* [TRECHO DA PÁGINA]:
╭──

Tal como a conhecida Teologia da Prosperidade, na qual se fundamentam ricos pastores de várias denominações evangélicas, de modo a induzirem grande número de seus seguidores a manterem e até a aumentarem sua contribuição mensal, dita “Dízimo”, sob a promessa de que Deus multiplicará seus bens e abençoará suas vidas, vem ganhando força a chamada “Teologia do Domínio”, cujos traços principais cuidamos de destacar.  


Cumpre, antes de tudo, assinalar a relação  orgânica entre  a Teologia do Domínio e o movimento mundial da extrema Direita, em suas estratégias de submeter a sociedade civil ao cerrado controle ideológico dos princípios e valores totalitários que a  caracterizam. O controle ideológico constitui um pilar decisivo de suas diversas estratégias de controle total da vida social, econômica, política, cultural, subjetiva, ética, estética e espiritual.

╰──

* [TAREFA PROPOSTA 1]: Disponha em lista numerada as linhas da listagem, começando pela que contém "Viewport: 1115px width, 513px height." e encerrando após a que contém "tap(374, 149)". Omita as linhas em branco e deixe as imagens de fora da resposta.
A listagem não guarda relação alguma com o trecho sobre a Teologia do Domínio.

* [MATERIAL FORNECIDO]:

╭──

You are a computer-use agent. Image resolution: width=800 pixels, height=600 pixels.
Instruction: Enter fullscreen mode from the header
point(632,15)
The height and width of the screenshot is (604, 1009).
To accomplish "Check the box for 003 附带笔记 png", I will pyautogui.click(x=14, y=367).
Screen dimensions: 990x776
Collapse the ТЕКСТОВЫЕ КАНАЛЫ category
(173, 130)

╰──
╭──

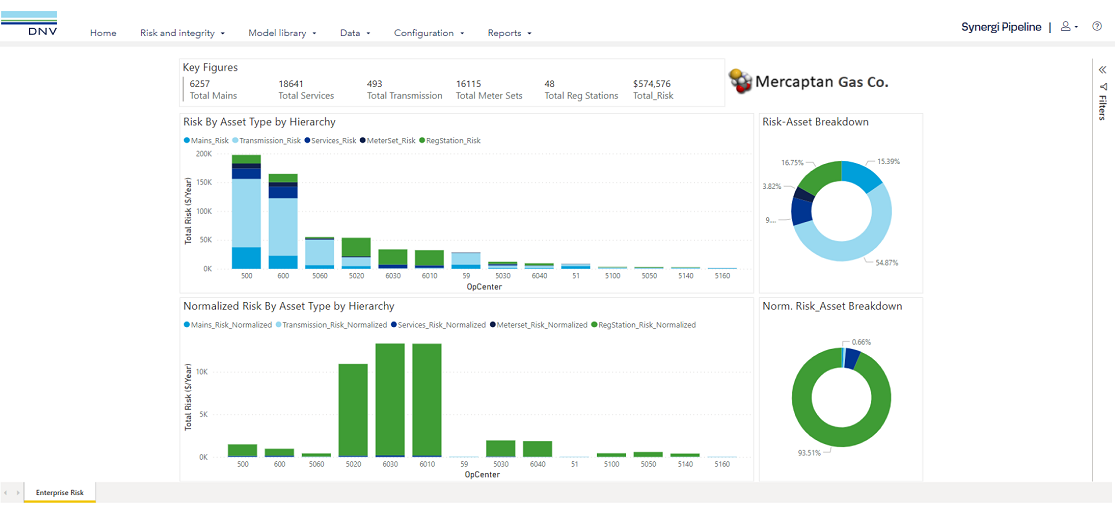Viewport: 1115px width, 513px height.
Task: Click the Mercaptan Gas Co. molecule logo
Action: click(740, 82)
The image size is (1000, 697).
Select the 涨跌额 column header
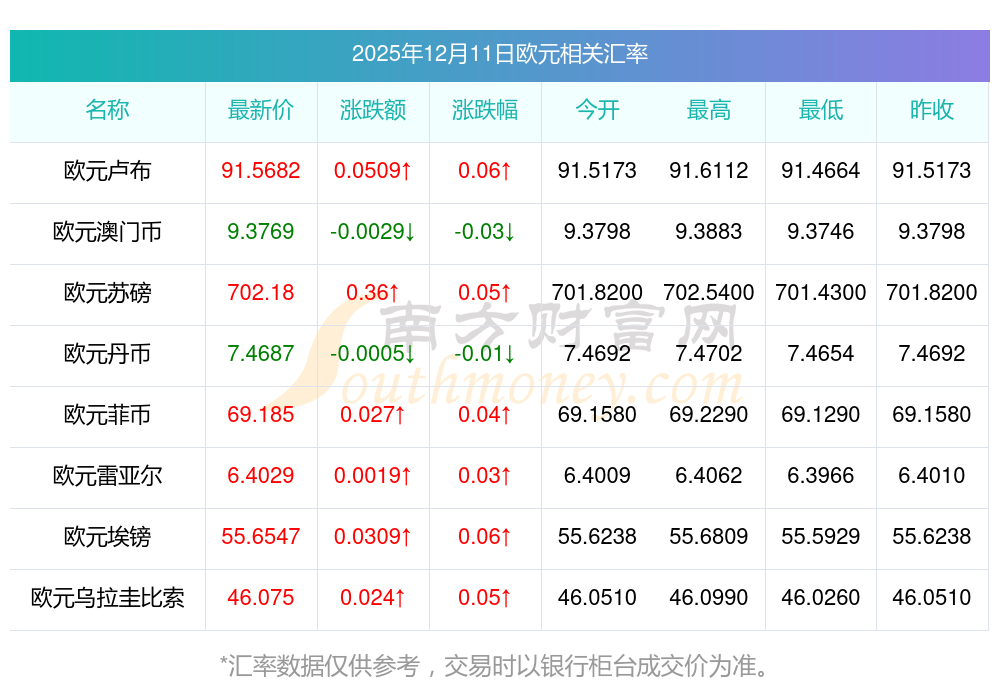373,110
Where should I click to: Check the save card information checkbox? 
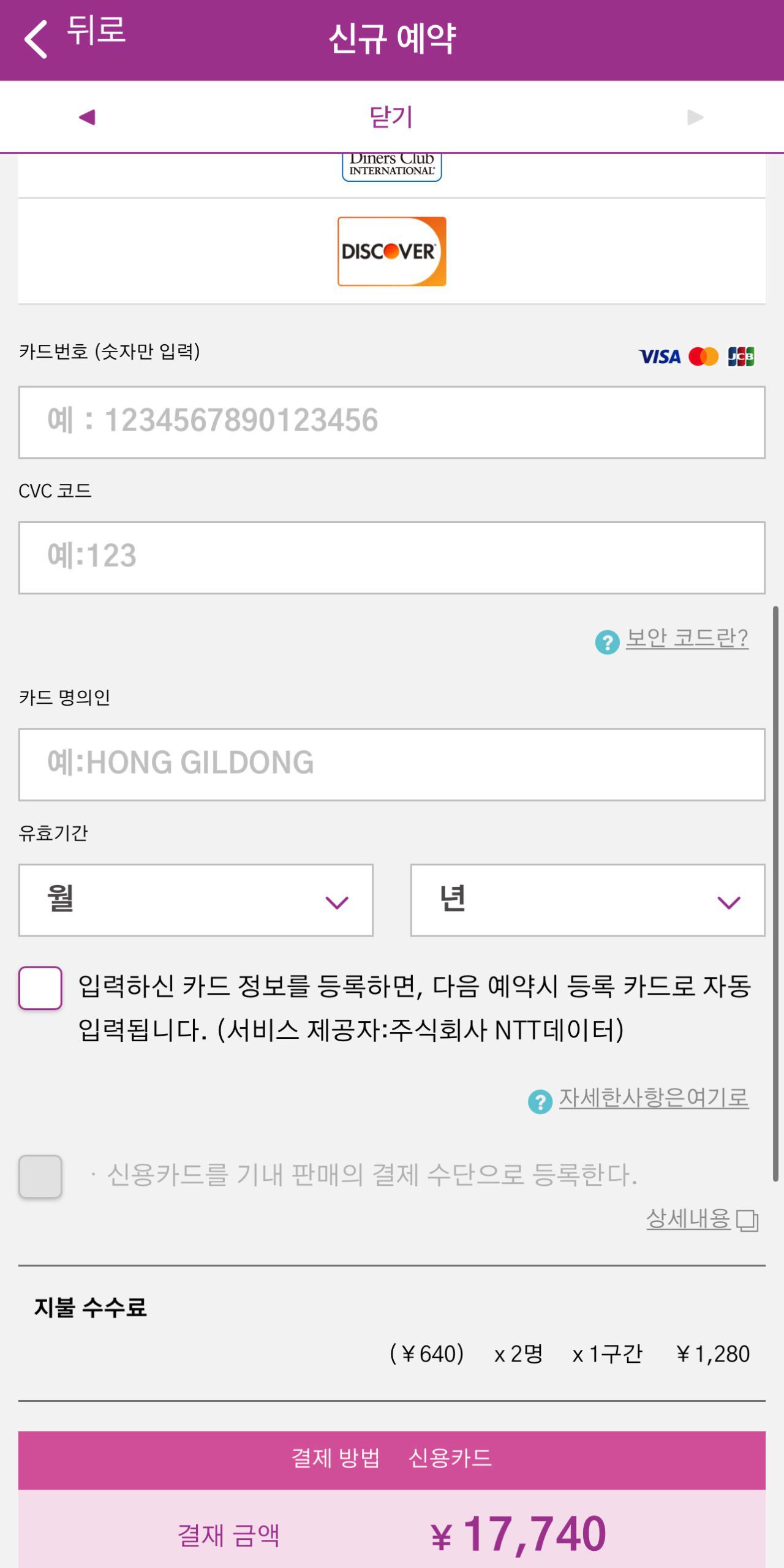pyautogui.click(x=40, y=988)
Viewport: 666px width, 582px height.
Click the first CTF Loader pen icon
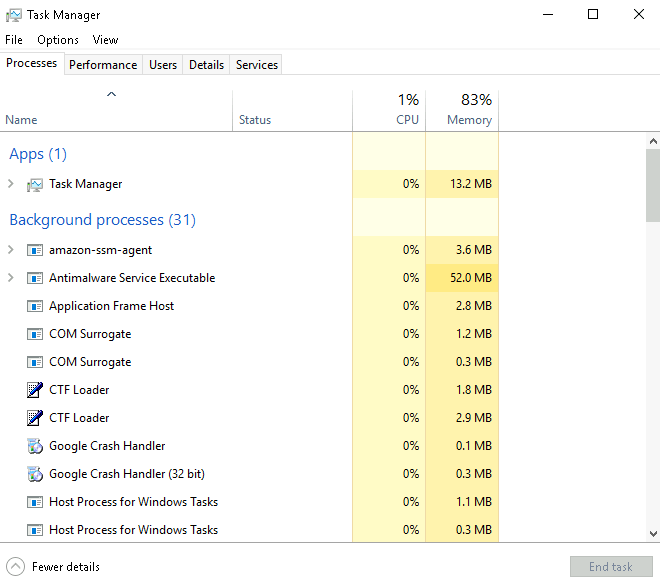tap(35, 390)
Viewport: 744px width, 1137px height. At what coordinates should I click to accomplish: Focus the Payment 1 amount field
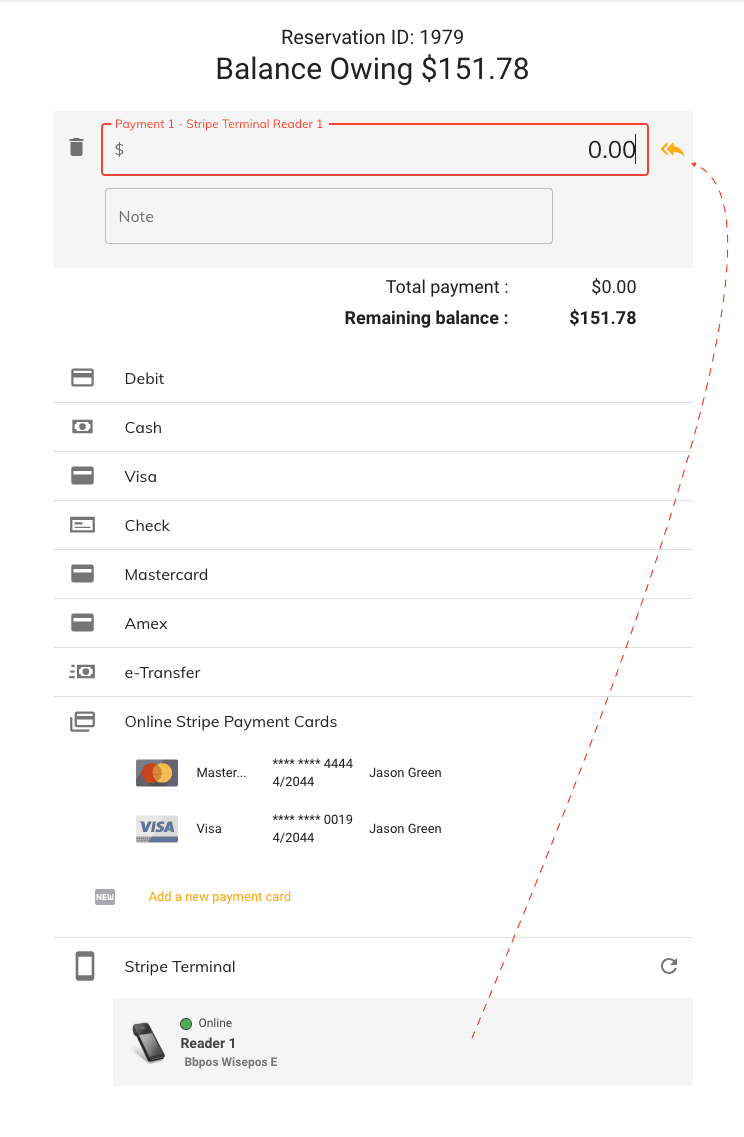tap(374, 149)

╰──
╭──

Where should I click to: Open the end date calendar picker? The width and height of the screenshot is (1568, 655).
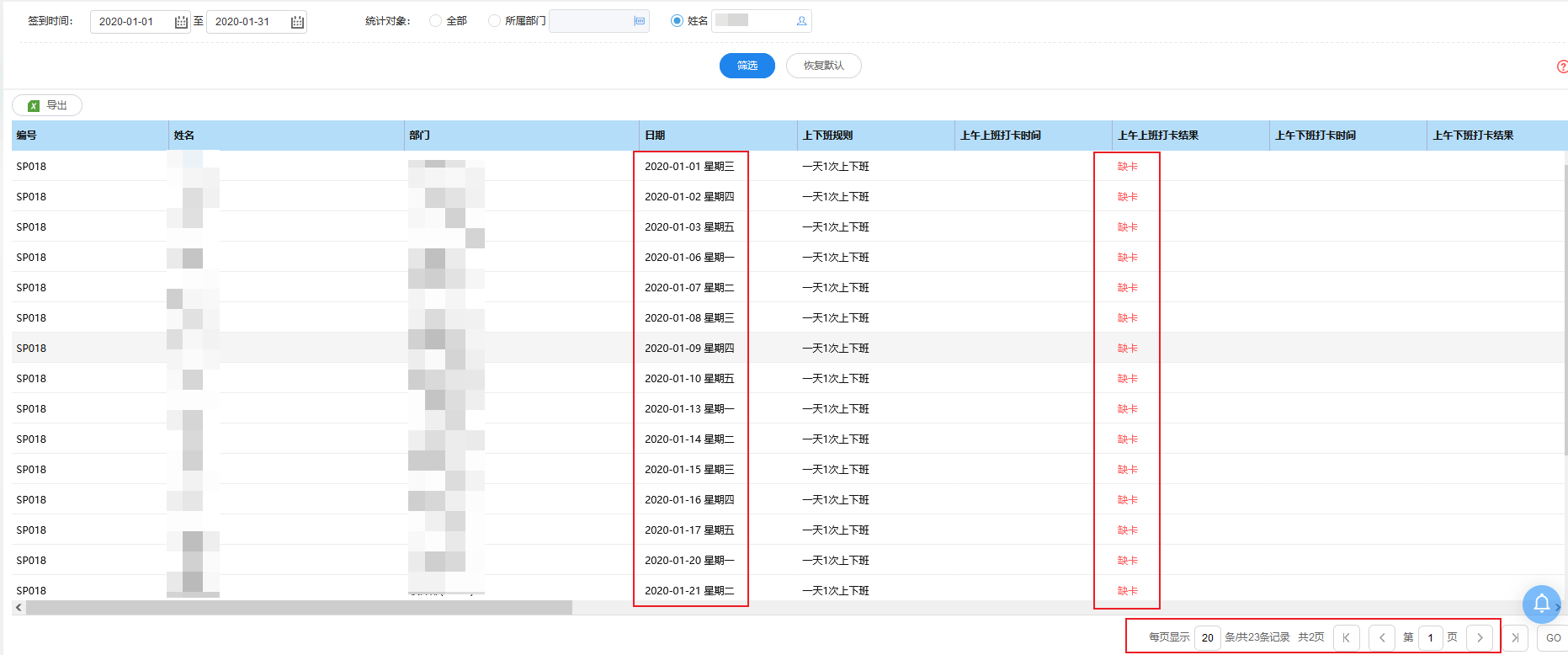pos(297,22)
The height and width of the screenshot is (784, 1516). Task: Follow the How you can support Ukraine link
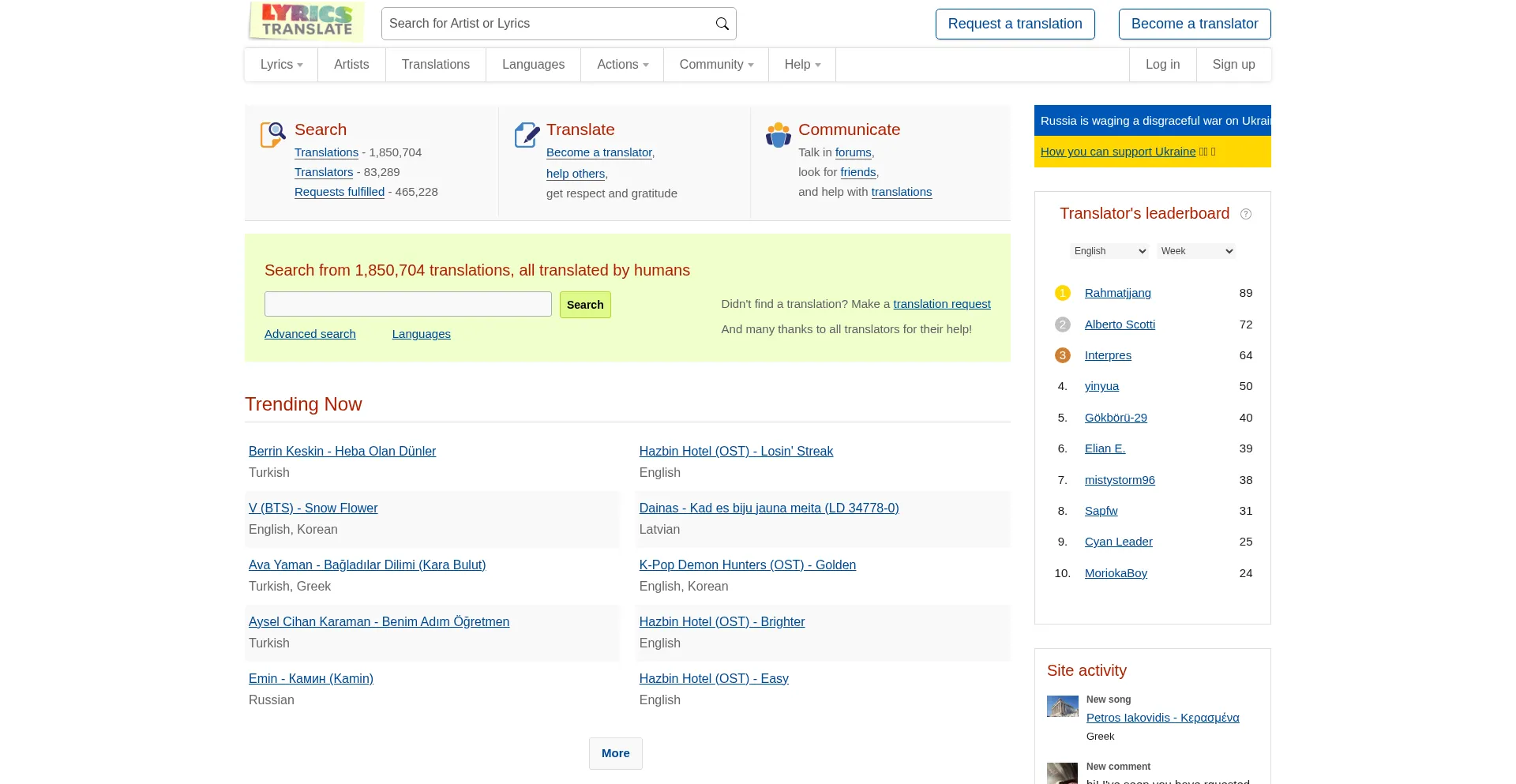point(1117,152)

╰──

* [TAREFA PROPOSTA 2]: Prossiga com o trecho sobre a Teologia do Domínio a partir do ponto em que ele termina.

* [RESPOSTA 1]:
1. Viewport: 1115px width, 513px height.
2. Task: Click the Mercaptan Gas Co. molecule logo
3. Action: click(740, 82)
4. The image size is (1000, 697).
5. Select the 涨跌额 column header
6. 373,110
7. Where should I click to: Check the save card information checkbox? 
8. pyautogui.click(x=40, y=988)
9. Viewport: 666px width, 582px height.
10. Click the first CTF Loader pen icon
11. tap(35, 390)
12. Viewport: 744px width, 1137px height. At what coordinates should I click to accomplish: Focus the Payment 1 amount field
13. tap(374, 149)

* [RESPOSTA 2]:
Cada uma dessas dimensões se mostra como alvo direto ou indireto de seu projeto totalitário. Recorrendo a um exemplo ilustrativo deste projeto, podemos mencionar a recente fala feita pela ex-Primeira Dama do Brasil, quando do recente Ato público, realizado na Avenida Paulista em São Paulo, a pretexto de esclarecimentos e em defesa do ex-Presidente do Brasil. Tal Ato, em sua abertura, remetia ou lembrava, antes, a realização de um culto, cujo rito se mostrou caracterizado por forte traços da Teologia do Domínio, à medida que a ex-Primeira Dama, usando e abusando de textos Bíblicos do Antigo Testamento, em uma interpretação fundamentalista, conclamava seus ouvintes a uma batalha em defesa do Bem e contra o Mal, em que o Mal corresponde a todos aqueles que não concordam com os propagadores da Teologia do Domínio, tornando-se, por isto mesmo, perigoso inimigo a ser combatido e exterminado.               


Outro traço da Teologia do Domínio é o abuso de uma hermenêutica supremacista do Antigo Testamento, com o propósito de lastrear suas teses de submissão da humanidade a dogmas supremacistas veterotestamentários, aos quais tenta submeter, inclusive, os ensinamentos do Novo Testamento e do próprio Evangelho. Trata-se da substituição do Deus-Amor pelo Deus dos exércitos, sempre pronto a combater e a exterminar todos os que não lhe prestam obediência. Ou seja, a Teologia do Domínio, em sua insensatez, persegue todos os diferentes como inimigos, sob a alegação de estarem contra Deus, o seu Deus. 


O apelo abusivo ao nome de Deus só agrava o teor de uma ameaça de desfiguração da condição humana, à medida que vivencia e tenta legitimar, como se os valores fossem da condição humana, traços mais perversos da mesma condição humana, situação que se pode observar por suas posturas e atitudes não raro desumanizantes, ecocidas, misóginas, androcêntricas, racistas, xenofóbicas, aporofóbicas, islamofóbicas, homofóbicas, transfobicas, entre outras.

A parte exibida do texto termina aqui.